Polícia Federal cumpre mandado na casa de vice-prefeita de Campo Grande em operação sobre investimento do IMPCG

Polícia Federal cumpre mandado na casa de vice-prefeita de Campo Grande em operação sobre investimento do IMPCG

Operação Presciência atinge endereços ligados à vice-prefeita e ao instituto de previdência.

Na manhã desta terça-feira, agentes da Polícia Federal estiveram na residência da vice-prefeita de Campo Grande, Camilla Nascimento, durante a Operação Presciência. A ação faz parte das investigações sobre o investimento de R$ 1,2 milhão feito pelo Instituto Municipal de Previdência (IMPCG) no Banco Master. Na época da aplicação, Camilla era a responsável pela instituição.

Além da casa da vice-prefeita, os policiais também cumpriram mandados na Secretaria de Assistência Social, onde ela atua como secretária, e na sede do IMPCG. A prefeitura não se manifestou oficialmente sobre o caso até o momento.

O atual diretor do IMPCG, Marcos Tabosa, afirmou que o investimento não gerou prejuízo. Segundo ele, desde dezembro de 2025, a prefeitura já conta com mais de R$ 1,4 milhão em uma conta judicial, sendo R$ 1,2 milhão do valor original e R$ 227 mil referentes aos rendimentos. “O resgate seria feito em 2029 e vai resgatar antes do tempo, com juros e correção monetária. Campo Grande foi a primeira capital do país que não teve perda. Fomos os primeiros a recuperar o dinheiro”, declarou Tabosa, que também apoiou a operação da PF.

Na operação, foram cumpridos seis mandados de busca e apreensão, além de medidas de afastamento dos sigilos bancário e fiscal dos investigados. As medidas foram autorizadas pela 3ª Vara Federal de Campo Grande. O inquérito apura possíveis crimes de gestão temerária, corrupção passiva e ativa.

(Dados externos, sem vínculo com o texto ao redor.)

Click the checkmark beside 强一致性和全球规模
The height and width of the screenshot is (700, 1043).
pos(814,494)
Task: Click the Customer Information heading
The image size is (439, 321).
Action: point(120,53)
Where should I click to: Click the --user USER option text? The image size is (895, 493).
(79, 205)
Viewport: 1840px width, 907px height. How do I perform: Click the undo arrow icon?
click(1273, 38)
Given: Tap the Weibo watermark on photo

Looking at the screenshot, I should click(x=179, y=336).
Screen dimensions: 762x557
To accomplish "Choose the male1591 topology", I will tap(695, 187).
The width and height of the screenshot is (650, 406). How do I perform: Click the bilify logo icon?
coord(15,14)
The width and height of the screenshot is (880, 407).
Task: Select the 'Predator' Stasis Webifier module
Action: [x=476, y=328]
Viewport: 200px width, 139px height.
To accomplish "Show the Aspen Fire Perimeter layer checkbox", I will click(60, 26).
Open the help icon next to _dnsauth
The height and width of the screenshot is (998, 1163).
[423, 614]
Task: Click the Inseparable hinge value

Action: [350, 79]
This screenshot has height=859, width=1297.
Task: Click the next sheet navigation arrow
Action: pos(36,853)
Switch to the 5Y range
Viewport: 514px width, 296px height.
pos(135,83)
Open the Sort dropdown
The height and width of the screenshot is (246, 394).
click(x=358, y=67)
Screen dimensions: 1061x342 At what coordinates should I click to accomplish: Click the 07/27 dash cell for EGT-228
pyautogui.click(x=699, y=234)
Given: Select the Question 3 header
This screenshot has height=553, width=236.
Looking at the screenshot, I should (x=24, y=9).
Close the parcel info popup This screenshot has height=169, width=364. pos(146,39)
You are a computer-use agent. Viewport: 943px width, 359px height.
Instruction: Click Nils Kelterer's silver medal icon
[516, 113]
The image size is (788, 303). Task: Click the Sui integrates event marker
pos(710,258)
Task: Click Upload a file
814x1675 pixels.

De acordo com a PF, a investigação começou após um relatório de auditoria do Ministério da Previdência Social apontar irregularidades no processo que levou à aplicação dos recursos em letras financeiras de um banco privado. Há indícios de que servidores envolvidos na decisão não seguiram os procedimentos técnicos exigidos, colocando em risco o patrimônio do regime próprio de previdência.